Your answer should consist of the lines in the data below that contain "computer".

■ ■ ■ ■ ■

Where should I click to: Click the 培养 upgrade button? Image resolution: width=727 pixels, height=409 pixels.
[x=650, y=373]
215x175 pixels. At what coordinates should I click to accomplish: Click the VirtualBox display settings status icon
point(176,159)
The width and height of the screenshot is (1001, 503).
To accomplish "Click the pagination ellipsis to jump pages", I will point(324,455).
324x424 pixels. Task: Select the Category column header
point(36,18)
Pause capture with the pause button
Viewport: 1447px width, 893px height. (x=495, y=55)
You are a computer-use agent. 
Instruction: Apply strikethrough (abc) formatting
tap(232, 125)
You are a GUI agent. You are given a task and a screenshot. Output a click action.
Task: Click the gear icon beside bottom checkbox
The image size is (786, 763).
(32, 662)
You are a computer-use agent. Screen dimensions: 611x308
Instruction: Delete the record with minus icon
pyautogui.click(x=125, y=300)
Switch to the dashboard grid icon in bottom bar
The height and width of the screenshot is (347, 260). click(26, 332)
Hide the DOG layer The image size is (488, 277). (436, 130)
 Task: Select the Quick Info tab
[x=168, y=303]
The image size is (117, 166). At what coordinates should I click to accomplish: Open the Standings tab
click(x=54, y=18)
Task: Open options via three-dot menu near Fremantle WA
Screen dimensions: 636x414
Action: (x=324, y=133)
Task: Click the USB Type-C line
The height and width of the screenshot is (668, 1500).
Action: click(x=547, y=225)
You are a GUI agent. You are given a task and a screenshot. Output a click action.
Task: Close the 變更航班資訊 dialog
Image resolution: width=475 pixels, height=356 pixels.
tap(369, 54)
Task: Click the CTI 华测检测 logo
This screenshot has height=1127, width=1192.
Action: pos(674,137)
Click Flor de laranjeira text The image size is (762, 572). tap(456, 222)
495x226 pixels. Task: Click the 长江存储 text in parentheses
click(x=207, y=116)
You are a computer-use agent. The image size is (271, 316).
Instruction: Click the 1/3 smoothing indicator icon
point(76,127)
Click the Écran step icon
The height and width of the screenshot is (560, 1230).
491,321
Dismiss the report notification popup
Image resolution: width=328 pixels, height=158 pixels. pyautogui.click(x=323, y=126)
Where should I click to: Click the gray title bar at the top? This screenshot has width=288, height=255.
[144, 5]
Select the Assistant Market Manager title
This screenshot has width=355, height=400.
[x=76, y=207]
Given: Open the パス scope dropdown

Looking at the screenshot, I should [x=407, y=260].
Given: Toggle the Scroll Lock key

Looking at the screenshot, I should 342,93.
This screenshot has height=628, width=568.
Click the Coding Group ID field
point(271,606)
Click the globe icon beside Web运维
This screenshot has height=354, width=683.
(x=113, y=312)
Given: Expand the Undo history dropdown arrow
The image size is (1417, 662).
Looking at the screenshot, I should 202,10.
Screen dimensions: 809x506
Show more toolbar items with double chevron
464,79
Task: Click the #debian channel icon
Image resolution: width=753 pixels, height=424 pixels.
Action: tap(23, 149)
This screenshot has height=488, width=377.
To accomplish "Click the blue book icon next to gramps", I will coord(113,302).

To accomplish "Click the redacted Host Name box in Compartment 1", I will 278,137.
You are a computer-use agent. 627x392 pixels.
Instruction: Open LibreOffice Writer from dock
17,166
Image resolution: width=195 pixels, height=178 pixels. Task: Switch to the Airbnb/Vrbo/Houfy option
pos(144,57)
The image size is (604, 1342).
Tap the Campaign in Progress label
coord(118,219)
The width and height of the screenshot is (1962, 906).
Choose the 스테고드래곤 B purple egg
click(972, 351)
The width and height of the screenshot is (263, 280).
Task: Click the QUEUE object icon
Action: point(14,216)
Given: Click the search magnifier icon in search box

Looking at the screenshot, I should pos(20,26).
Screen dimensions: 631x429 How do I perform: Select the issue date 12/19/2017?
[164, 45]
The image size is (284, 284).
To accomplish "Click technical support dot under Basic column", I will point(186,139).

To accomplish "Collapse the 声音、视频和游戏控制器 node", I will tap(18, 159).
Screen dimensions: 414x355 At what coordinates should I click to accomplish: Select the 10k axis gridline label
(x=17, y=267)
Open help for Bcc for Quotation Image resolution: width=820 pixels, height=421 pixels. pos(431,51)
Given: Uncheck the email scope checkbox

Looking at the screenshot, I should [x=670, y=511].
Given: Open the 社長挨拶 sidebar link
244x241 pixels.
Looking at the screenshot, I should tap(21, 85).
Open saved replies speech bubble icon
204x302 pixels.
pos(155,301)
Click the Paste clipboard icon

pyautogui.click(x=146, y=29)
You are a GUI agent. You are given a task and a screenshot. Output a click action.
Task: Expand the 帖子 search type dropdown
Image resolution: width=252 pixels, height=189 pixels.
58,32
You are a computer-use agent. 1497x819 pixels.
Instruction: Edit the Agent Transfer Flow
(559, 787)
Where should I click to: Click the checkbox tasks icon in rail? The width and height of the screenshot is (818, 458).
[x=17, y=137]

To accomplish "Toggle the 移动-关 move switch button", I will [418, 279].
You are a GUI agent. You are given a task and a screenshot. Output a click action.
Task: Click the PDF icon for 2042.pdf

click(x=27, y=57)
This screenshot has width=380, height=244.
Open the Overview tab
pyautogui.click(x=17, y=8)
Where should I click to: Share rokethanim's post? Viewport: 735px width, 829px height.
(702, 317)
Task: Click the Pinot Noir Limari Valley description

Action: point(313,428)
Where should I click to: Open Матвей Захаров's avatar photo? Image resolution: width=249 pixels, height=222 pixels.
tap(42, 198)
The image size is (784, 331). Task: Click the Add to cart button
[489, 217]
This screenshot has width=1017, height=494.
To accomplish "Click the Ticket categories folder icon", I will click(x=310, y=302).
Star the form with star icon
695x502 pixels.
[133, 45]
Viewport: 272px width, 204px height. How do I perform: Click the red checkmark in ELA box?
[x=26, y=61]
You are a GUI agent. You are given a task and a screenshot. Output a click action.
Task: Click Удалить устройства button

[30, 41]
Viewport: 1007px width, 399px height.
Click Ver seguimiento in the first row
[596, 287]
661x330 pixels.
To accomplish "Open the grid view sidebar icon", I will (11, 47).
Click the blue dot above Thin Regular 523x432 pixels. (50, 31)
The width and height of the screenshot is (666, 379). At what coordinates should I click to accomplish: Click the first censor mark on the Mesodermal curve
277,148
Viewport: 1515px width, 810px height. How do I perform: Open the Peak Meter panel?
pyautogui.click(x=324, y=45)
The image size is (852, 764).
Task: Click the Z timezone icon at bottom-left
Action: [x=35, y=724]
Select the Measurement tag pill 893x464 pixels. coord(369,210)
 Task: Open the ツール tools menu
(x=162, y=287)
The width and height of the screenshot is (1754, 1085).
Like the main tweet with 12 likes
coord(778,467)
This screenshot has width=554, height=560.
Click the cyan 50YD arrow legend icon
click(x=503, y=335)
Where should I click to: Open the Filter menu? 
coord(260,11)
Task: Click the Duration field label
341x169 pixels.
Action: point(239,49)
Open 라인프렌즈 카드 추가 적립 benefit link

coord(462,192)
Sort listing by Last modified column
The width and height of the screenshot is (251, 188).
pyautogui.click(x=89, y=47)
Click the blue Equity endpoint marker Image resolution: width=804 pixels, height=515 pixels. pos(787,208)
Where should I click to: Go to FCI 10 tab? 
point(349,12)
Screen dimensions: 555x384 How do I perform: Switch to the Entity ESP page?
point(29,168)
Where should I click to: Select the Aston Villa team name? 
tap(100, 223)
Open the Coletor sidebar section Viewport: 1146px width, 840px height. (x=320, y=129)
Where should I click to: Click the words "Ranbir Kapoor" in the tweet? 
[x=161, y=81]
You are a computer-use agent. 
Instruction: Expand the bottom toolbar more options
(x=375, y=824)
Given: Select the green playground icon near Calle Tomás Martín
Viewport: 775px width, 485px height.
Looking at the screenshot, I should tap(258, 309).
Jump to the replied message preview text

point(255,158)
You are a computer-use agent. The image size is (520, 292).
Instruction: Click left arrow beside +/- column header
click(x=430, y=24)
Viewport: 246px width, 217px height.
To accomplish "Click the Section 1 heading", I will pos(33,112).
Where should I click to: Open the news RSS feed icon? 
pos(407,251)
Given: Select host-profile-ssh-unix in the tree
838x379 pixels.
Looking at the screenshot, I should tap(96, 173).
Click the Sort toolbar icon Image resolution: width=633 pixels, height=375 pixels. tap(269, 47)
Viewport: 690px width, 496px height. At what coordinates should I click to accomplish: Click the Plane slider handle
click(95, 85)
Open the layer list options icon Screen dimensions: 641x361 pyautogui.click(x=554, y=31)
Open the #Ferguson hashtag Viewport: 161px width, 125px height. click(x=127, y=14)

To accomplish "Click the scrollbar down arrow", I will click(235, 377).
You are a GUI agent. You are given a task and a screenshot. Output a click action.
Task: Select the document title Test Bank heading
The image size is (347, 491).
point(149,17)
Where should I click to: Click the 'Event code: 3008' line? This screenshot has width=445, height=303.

■ ■ ■ ■ ■

**THE ANSWER:**
You are a computer-use agent. 
You are a computer-use agent. Screen dimensions: 611x308
You are a computer-use agent. The image size is (271, 316).
You are a computer-use agent. 627x392 pixels.
You are a computer-use agent. 1497x819 pixels.
You are a computer-use agent. 
You are a computer-use agent. The image size is (520, 292).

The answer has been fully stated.